══ Data

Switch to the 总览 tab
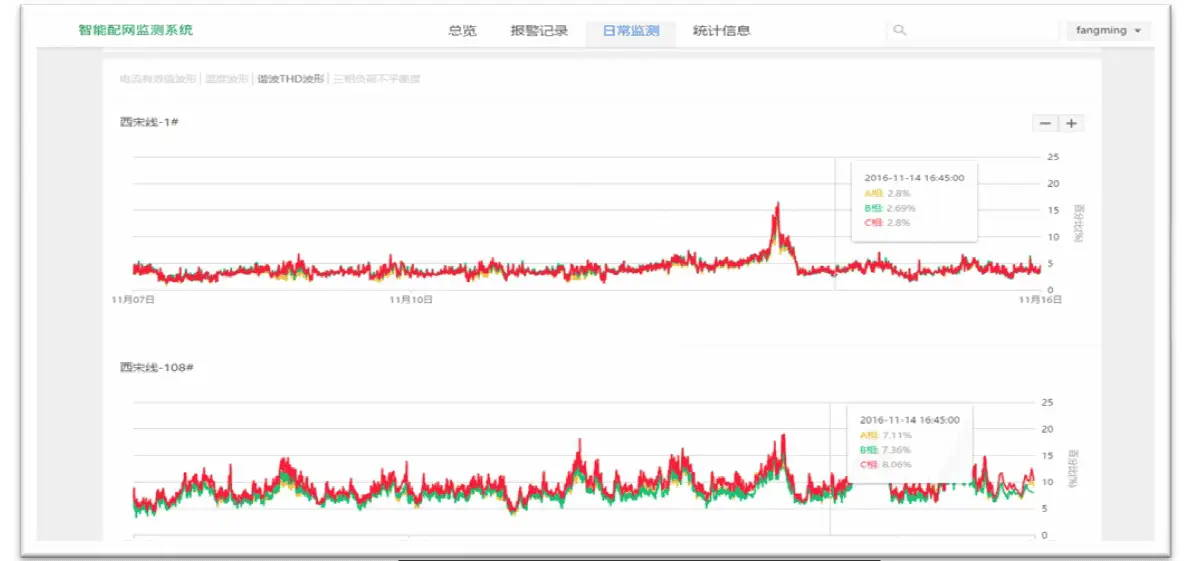This screenshot has width=1189, height=561. (462, 31)
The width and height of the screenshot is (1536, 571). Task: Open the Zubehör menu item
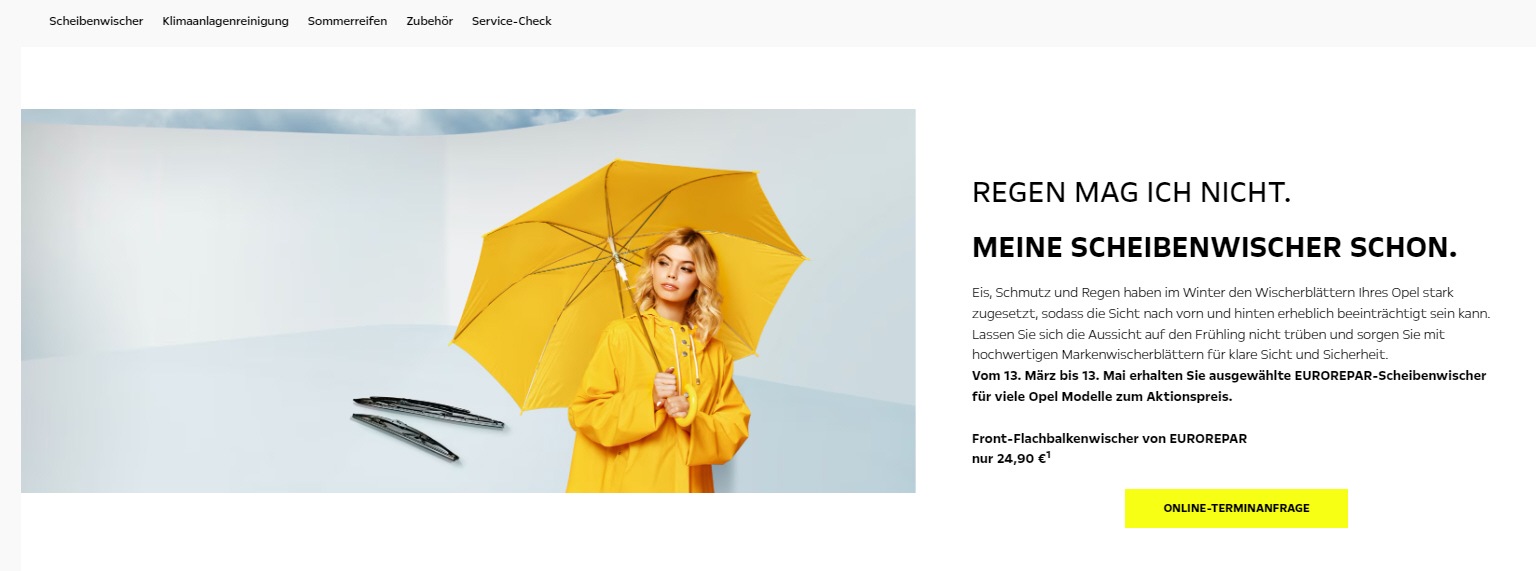tap(429, 21)
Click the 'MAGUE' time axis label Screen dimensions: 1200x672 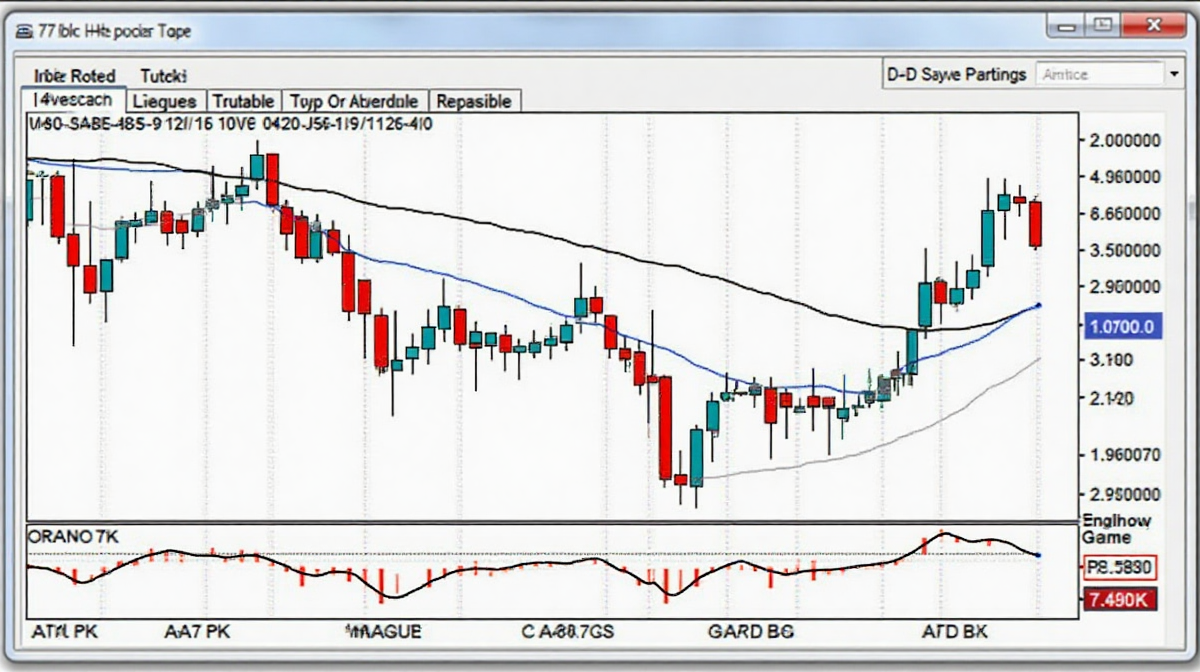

════

- Your instructions:
Could you lay out the listing above as a numbered list, skipping any blank lines and leaving the pictures out?

- Right answer:
1. Switch to the 总览 tab
2. This screenshot has width=1189, height=561. (462, 31)
3. The width and height of the screenshot is (1536, 571). Task: Open the Zubehör menu item
4. tap(429, 21)
5. Click the 'MAGUE' time axis label Screen dimensions: 1200x672 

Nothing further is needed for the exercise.